Entries provided:
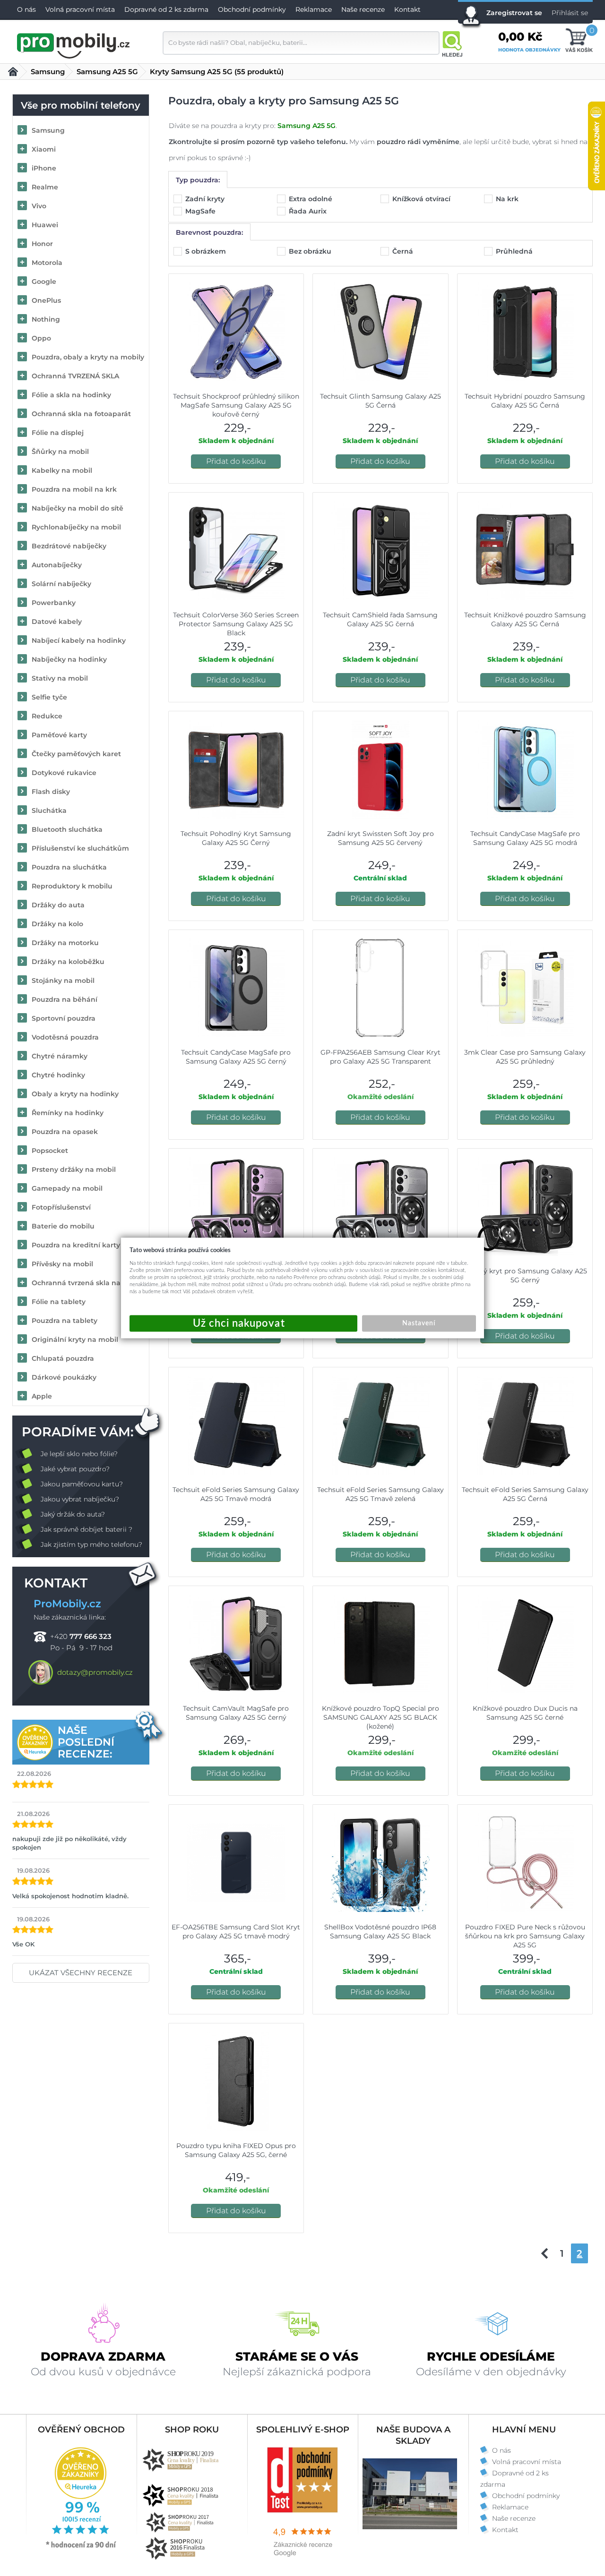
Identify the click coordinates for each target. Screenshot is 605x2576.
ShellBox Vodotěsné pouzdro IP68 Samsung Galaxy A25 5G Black (380, 1931)
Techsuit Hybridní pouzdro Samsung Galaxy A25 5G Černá (525, 400)
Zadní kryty (205, 199)
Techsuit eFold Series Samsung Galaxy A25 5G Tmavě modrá (236, 1494)
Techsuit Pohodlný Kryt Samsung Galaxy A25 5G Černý (236, 838)
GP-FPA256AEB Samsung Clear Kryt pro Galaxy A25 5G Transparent (380, 1057)
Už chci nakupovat (243, 1323)
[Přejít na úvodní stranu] (73, 44)
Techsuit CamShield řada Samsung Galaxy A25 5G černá (380, 619)
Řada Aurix (308, 211)
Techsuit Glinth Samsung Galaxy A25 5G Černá (380, 400)
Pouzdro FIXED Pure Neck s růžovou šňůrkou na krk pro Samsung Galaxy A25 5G (525, 1936)
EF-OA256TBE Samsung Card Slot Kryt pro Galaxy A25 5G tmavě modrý (236, 1931)
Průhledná (515, 251)
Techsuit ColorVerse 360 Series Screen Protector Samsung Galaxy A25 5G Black (236, 624)
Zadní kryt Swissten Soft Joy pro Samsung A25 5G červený (380, 838)
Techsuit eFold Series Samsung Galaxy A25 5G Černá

What you will do: Reproduce the full listing verbatim so that only the pictures are missing.

Solved exercise:
Identify the click coordinates for each target. Screenshot is 605x2576.
ShellBox Vodotěsné pouzdro IP68 Samsung Galaxy A25 5G Black (380, 1931)
Techsuit Hybridní pouzdro Samsung Galaxy A25 5G Černá (525, 400)
Zadní kryty (205, 199)
Techsuit eFold Series Samsung Galaxy A25 5G Tmavě modrá (236, 1494)
Techsuit Pohodlný Kryt Samsung Galaxy A25 5G Černý (236, 838)
GP-FPA256AEB Samsung Clear Kryt pro Galaxy A25 5G Transparent (380, 1057)
Už chci nakupovat (243, 1323)
[Přejít na úvodní stranu] (73, 44)
Techsuit CamShield řada Samsung Galaxy A25 5G černá (380, 619)
Řada Aurix (308, 211)
Techsuit Glinth Samsung Galaxy A25 5G Černá (380, 400)
Pouzdro FIXED Pure Neck s růžovou šňůrkou na krk pro Samsung Galaxy A25 5G (525, 1936)
EF-OA256TBE Samsung Card Slot Kryt pro Galaxy A25 5G tmavě modrý (236, 1931)
Průhledná (515, 251)
Techsuit ColorVerse 360 Series Screen Protector Samsung Galaxy A25 5G Black (236, 624)
Zadní kryt Swissten Soft Joy pro Samsung A25 5G červený (380, 838)
Techsuit eFold Series Samsung Galaxy A25 5G Černá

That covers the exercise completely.